2. Automating Grading
2.1. Pre-AI Era
- Assessment by teachers or peers, difficult to scale, I personally didn't like to score a fellow course-taker
- Teachers needed to be paid and peers gave variable feedback, not scalable.
2.2. AI-Powered Grading System
- The automated system now provides consistent, fair assessment with actionable feedback, significantly reducing grading time while maintaining educational quality.
- Grading within a minute and 45x more feedback, led to 16.7% increase in course completion.
- NOTE - There's a "How useful was this feedback" and 👍🏼👎🏼button.
3. Evaluating AI Features with Braintrust
3.1. Define Success Before Building
- Define what success looks like before building, not after.
3.1.1. Clear Evaluation Criteria
- Define what is "good enough", for AI, it's just tokens
- Evaluation rubrics for an AI are like:
- Appropriateness
- Content relevance
- Performance standards
- Based on these criteria, AI makes an Evaluation.
- To test how effective the AI evaluation system is, following metrics are used:
- Human Evaluation feedback: what does the human think about it.
- Feedback effectiveness: Is the feedback helpful, actionable, and clear?
- Clarity of assessment criteria: Are the rules or standards being applied transparently and understandably?
- Equitable evaluation across diverse submissions: Is the evaluation fair, unbiased, and consistent regardless of content, style, or background?
3.1.2. Curate Targeted Datasets
- Dataset Quality and Evaluation Quality/reliability goes hand in hand.
- Team manually reviews anonymized chatbot transcripts and human-graded assignments, paying special attention to interactions with explicit user feedback (like thumbs up/down ratings)
- They supplement this example data with synthetic datasets generated by LLMs to test edge cases and extract challenging real-world examples that might expose weaknesses.
- This balances both typical use cases and edge case scenarios as well.
3.1.3. Heuristic and Model-Based Scorers
- Heuristic checks provide deterministic evaluation of objective criteria, like format and response structure
- For more subjective responses, LLM as a judge is used to assess across multiple sections.
3.1.4. Run Evaluations and Iterate Rapidly
- Their online monitoring logs production traffic through evaluation scorers, tracking real-time performance against established metrics and alerting on significant deviations.
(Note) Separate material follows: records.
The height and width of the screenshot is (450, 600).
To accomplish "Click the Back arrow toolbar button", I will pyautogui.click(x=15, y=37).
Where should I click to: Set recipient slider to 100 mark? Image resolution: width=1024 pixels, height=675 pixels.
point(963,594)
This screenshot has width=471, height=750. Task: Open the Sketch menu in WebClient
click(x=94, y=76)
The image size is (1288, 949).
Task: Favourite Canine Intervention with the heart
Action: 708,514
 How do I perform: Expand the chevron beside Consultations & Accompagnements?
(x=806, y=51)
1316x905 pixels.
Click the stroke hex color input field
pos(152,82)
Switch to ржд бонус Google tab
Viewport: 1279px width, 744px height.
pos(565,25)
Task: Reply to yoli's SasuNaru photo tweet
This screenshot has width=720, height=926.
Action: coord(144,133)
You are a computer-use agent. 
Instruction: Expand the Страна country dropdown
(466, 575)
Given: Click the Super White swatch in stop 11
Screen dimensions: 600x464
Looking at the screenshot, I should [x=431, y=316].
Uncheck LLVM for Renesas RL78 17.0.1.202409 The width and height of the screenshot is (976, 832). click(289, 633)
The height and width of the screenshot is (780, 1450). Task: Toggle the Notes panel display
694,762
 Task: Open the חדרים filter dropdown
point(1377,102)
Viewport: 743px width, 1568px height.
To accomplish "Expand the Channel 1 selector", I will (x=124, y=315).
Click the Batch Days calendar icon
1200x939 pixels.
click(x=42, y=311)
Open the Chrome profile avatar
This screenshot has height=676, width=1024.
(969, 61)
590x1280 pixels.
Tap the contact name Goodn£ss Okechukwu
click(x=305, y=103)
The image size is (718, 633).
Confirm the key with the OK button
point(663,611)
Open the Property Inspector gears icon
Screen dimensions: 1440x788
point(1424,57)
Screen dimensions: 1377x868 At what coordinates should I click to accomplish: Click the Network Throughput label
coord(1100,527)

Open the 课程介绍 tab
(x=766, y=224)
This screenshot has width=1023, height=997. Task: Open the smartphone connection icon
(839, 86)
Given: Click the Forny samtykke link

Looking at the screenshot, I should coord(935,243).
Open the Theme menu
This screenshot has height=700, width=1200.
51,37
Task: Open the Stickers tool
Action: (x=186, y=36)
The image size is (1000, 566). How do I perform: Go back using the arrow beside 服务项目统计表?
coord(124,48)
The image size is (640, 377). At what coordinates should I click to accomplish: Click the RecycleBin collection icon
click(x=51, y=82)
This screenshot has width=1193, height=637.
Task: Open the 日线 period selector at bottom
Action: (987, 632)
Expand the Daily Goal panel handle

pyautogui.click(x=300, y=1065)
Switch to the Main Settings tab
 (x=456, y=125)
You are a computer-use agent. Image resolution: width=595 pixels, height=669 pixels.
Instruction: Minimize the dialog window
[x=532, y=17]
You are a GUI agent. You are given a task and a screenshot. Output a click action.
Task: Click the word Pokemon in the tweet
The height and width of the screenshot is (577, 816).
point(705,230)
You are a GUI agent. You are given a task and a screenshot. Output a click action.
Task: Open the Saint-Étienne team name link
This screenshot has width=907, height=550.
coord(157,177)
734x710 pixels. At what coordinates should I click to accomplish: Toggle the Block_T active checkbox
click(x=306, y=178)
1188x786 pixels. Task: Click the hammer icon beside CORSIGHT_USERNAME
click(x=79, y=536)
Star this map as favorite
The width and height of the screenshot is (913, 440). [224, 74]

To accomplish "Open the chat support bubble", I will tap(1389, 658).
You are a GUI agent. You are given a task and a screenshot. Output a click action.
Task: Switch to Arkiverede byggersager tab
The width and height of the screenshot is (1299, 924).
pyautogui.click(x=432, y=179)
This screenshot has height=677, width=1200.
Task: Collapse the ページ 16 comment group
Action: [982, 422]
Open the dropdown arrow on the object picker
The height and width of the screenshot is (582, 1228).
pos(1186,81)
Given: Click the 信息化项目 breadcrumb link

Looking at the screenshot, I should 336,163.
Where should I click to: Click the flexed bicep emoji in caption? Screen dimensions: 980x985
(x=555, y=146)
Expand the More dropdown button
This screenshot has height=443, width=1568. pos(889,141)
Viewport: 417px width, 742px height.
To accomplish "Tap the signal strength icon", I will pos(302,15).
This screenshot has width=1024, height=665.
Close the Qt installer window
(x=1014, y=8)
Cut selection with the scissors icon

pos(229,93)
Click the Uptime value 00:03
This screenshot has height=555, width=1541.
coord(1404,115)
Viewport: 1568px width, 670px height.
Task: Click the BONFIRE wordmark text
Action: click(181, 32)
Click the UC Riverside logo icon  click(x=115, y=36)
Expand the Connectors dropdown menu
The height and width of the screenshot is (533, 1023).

- Batch evaluations are mainly for testing model performance or prompt experimentation and checking regression before deployment.
3.1.5. Mix of Deterministic and AI-Based Evaluations
- Create a mix of deterministic checks and AI-based evaluations to balance strict requirements with nuanced quality assessment.
3.1.6. Deploying New Features Faster
- Build test cases
- Test in playground to catch issues early
3.1.7. Continuous Validation
- Establish both real-time monitoring and batch testing processes to continuously validate AI performance.
4. Practical Lessons
- Start with clear success criteria: Define what "good" looks like before building, not after.
- Balance evaluation methods: Use both deterministic checks for non-negotiable requirements and AI-based evaluation for more subjective quality aspects.
- Build realistic test data: Invest in dataset curation that reflects actual use cases, including edge cases where AI typically struggles.
- Consider the full spectrum of metrics: Evaluate not just output quality but also operational aspects like latency and resource usage.
- Integrate evaluation throughout development: Make testing a continuous process, not just a final validation step.